This task calls for the complete listing below, reproduced exactly.

### SUPPLIED INFORMATION

=======

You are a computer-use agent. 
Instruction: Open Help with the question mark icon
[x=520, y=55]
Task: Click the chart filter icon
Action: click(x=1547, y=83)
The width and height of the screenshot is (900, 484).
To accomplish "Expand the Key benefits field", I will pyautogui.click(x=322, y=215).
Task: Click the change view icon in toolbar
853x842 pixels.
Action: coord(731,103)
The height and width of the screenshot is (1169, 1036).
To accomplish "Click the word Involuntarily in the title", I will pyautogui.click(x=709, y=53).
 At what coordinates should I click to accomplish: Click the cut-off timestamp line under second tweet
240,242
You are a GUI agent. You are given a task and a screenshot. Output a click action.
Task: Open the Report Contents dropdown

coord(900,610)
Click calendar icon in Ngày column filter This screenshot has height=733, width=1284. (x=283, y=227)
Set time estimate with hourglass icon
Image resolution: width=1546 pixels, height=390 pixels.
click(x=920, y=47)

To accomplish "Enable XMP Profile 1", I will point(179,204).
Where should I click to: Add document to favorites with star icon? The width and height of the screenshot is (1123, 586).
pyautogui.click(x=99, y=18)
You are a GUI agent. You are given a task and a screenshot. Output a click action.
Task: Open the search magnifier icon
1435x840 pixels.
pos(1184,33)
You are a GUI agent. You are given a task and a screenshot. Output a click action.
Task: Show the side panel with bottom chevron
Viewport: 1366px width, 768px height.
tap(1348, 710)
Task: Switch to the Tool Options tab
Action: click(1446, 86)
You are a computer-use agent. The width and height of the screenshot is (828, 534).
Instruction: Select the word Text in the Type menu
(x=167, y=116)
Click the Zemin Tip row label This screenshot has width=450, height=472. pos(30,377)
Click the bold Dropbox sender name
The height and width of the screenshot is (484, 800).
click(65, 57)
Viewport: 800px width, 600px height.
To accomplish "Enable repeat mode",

=======

### OUTPUT
You are a computer-use agent. 
Instruction: Open Help with the question mark icon
[x=520, y=55]
Task: Click the chart filter icon
Action: click(x=1547, y=83)
The width and height of the screenshot is (900, 484).
To accomplish "Expand the Key benefits field", I will pyautogui.click(x=322, y=215).
Task: Click the change view icon in toolbar
853x842 pixels.
Action: coord(731,103)
The height and width of the screenshot is (1169, 1036).
To accomplish "Click the word Involuntarily in the title", I will pyautogui.click(x=709, y=53).
 At what coordinates should I click to accomplish: Click the cut-off timestamp line under second tweet
240,242
You are a GUI agent. You are given a task and a screenshot. Output a click action.
Task: Open the Report Contents dropdown

coord(900,610)
Click calendar icon in Ngày column filter This screenshot has height=733, width=1284. (x=283, y=227)
Set time estimate with hourglass icon
Image resolution: width=1546 pixels, height=390 pixels.
click(x=920, y=47)

To accomplish "Enable XMP Profile 1", I will point(179,204).
Where should I click to: Add document to favorites with star icon? The width and height of the screenshot is (1123, 586).
pyautogui.click(x=99, y=18)
You are a GUI agent. You are given a task and a screenshot. Output a click action.
Task: Open the search magnifier icon
1435x840 pixels.
pos(1184,33)
You are a GUI agent. You are given a task and a screenshot. Output a click action.
Task: Show the side panel with bottom chevron
Viewport: 1366px width, 768px height.
tap(1348, 710)
Task: Switch to the Tool Options tab
Action: click(1446, 86)
You are a computer-use agent. The width and height of the screenshot is (828, 534).
Instruction: Select the word Text in the Type menu
(x=167, y=116)
Click the Zemin Tip row label This screenshot has width=450, height=472. pos(30,377)
Click the bold Dropbox sender name
The height and width of the screenshot is (484, 800).
click(65, 57)
Viewport: 800px width, 600px height.
To accomplish "Enable repeat mode",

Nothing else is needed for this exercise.